WHAT YOU WILL DO:
Render the listing below as a numbered list, skipping blank lines and leaving out the pictures.
__________________________________________________
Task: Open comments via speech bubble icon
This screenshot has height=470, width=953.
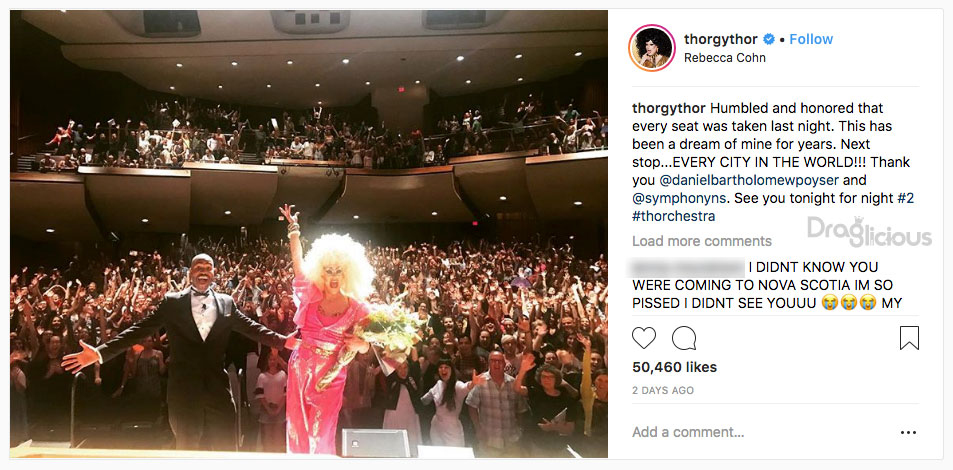Action: tap(684, 338)
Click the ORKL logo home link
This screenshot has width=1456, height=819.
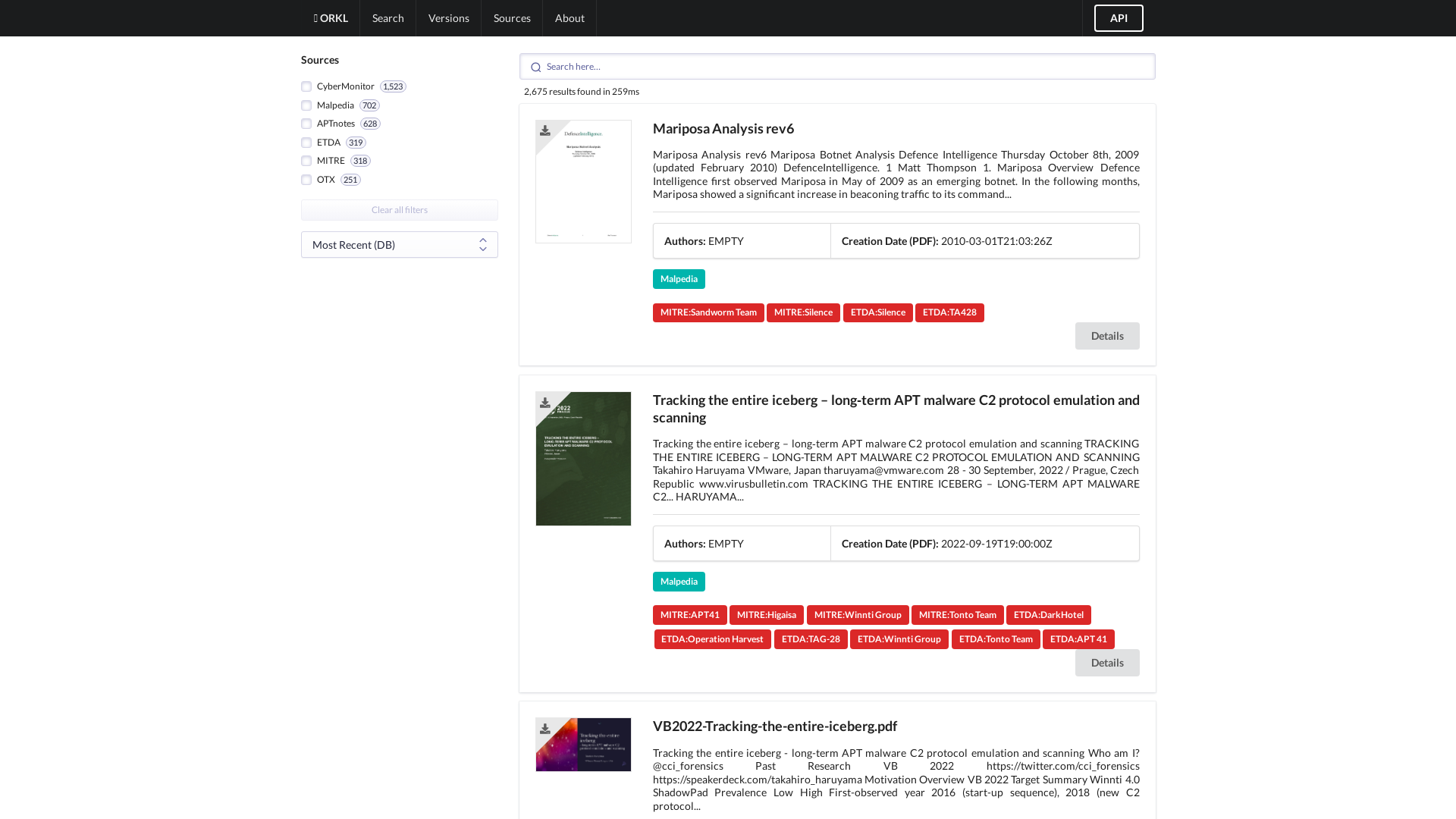[331, 18]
__________________________________________________
FULL RESPONSE:
1. Task: Open comments via speech bubble icon
2. This screenshot has height=470, width=953.
3. Action: tap(684, 338)
4. Click the ORKL logo home link
5. This screenshot has width=1456, height=819.
6. [331, 18]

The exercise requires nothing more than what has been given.